Hier ein paar hilfreiche Anregungen:

  • Betet um Demut. Demut ist das Gegenteil von Stolz, und Stolz stellt bei der Vergebungsbereitschaft das größte Hindernis dar. Stolz führt dazu, dass wir uns auf unsere Feindseligkeit dem anderen gegenüber konzentrieren. Außerdem lassen wir dadurch unsere eigenen Schwächen, Fehler und Sünden außer Acht. Der Herr verheißt jedoch: „Wenn sie sich vor mir demütigen und Glauben an mich haben, dann werde ich Schwaches für sie stark werden lassen.“ (Ether 12:27.) Gemäß unserer Demut und unserem Glauben hilft uns der Herr, mehr wie er zu werden und – wie er – wahrhaft zu vergeben.

  • Bringt eure Dankbarkeit zum Ausdruck. Dankbarkeit an den Tag zu legen führt dazu, dass der Heilige Geist noch mehr bei uns sein kann, und er kann uns das Herz erweichen und vermag es zu wandeln. Vielleicht wollt ihr in einem Tagebuch aufschreiben, wofür ihr dankbar seid? Achtet darauf, wie Gott euch tagtäglich seine Liebe kundtut. Mit einer dankbaren Haltung stellt ihr vielleicht fest, dass es sogar Gründe gibt, für Prüfungen dankbar zu sein.

  • Seid geduldig. Wenn etwas sehr weh tut, kann es lange dauern, bis man vergeben kann. Eine Frau erhielt nach ihrer schmerzlichen Scheidung diesen klugen Rat von ihrem Bischof: „Bewahren Sie sich im Herzen einen Platz für Vergebungsbereitschaft. Und wenn dieses Gefühl dann auftaucht, heißen Sie es willkommen.“ Durch aufrichtiges Gebet, Schriftstudium und Nachsinnen könnt ihr Raum für Vergebungsbereitschaft schaffen. Wenn ihr euch täglich an den Worten von Christus weidet, hilft das, ihm näherzukommen, und lässt euch große heilende Macht zukommen (siehe 2 Nephi 31:20; Jakob 2:8).

  • Lasst die Vergangenheit hinter euch.

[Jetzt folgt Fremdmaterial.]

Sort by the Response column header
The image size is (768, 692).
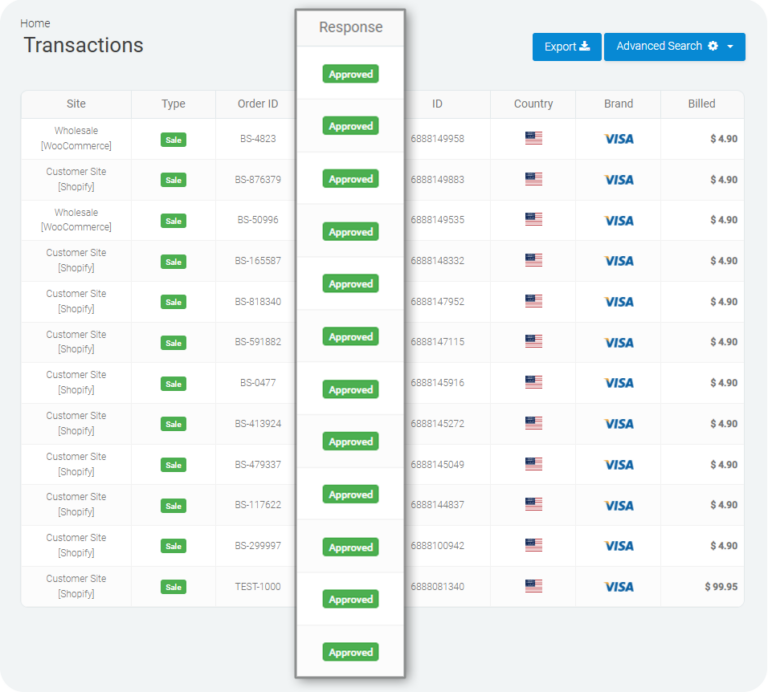coord(350,27)
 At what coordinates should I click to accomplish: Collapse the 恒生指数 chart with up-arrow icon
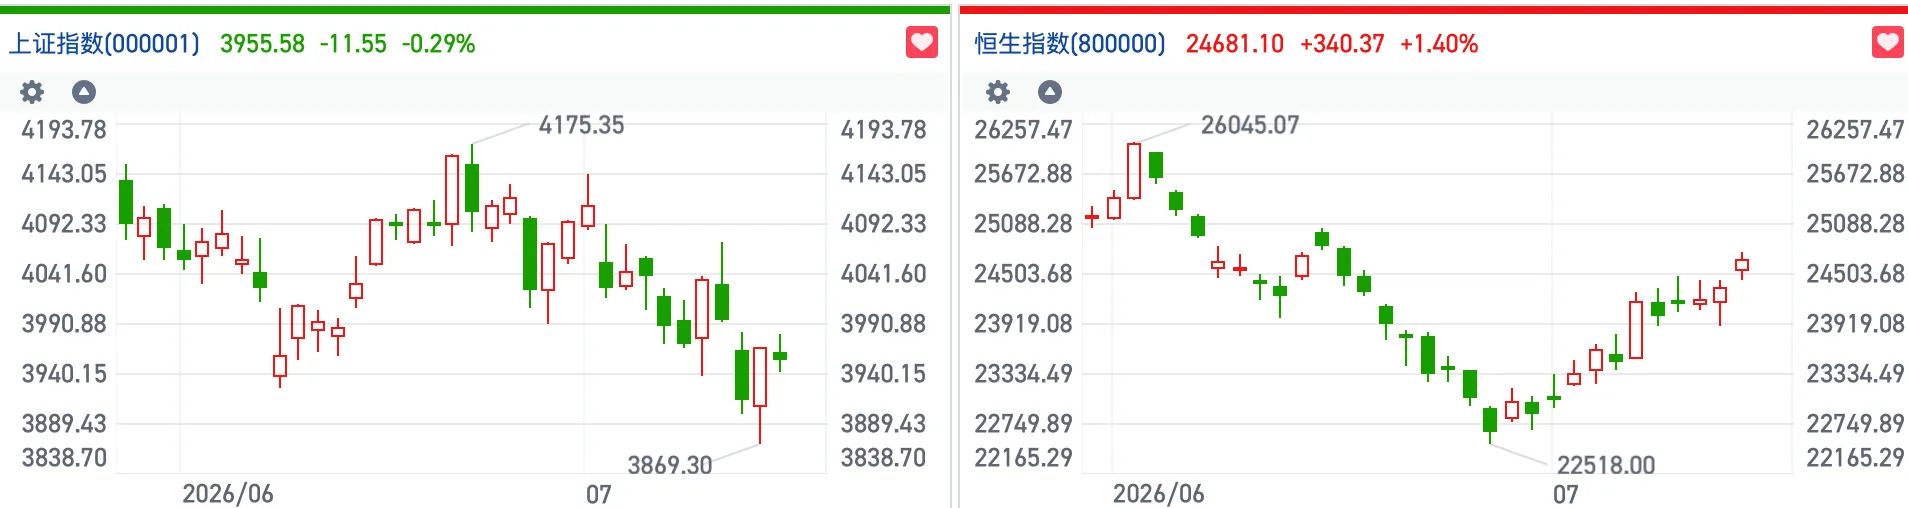(x=1050, y=92)
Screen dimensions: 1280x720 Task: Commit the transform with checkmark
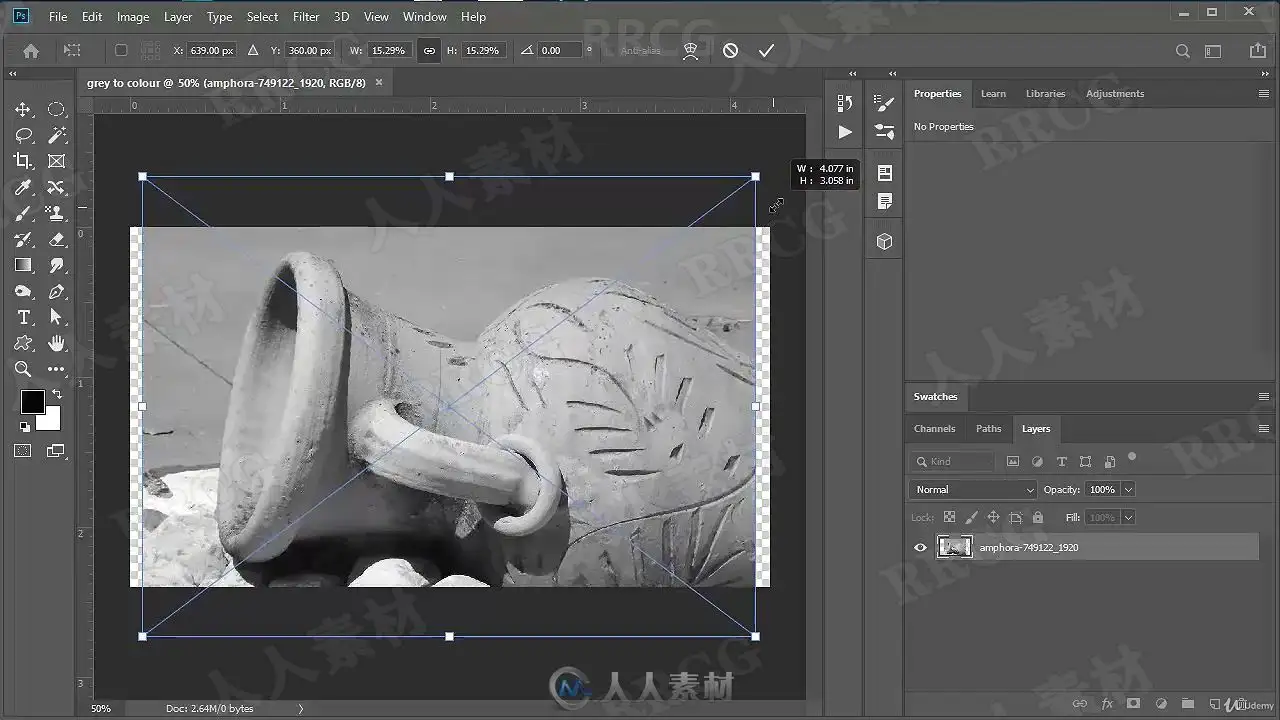(x=766, y=50)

Was geschehen ist, ist geschehen und kann nicht rückgängig gemacht werden. Aber ihr könnt eure Energie gebündelt auf die Gegenwart richten, denn jetzt steht es in eurer Macht, euch für Vergebensbereitschaft zu entscheiden. Werft eure Last auf den Herrn. Christus lädt uns ein: „Kommt alle zu mir, die ihr mühselig und beladen seid! Ich will euch erquicken.“ (Matthäus 11:28.) Denkt daran, dass Christus nicht nur die Sünden der Welt auf sich genommen hat, sondern auch unsere Schmerzen und Schwächen (siehe 2 Nephi 9:21; Alma 7:11,12; Lehre und Bündnisse 18:11). Wenn ihr es zulasst, kann er euch die Last leicht machen.

Kraft für Vergebungsbereitschaft aufzubringen kann schwierig sein, aber der Erretter und sein Sühnopfer machen es möglich. Wenn wir unser Herz öffnen und vergeben, werden wir wahrlich mit Frieden gesegnet. Ich lege euch ans Herz, die heilende Macht der Vergebung anzunehmen.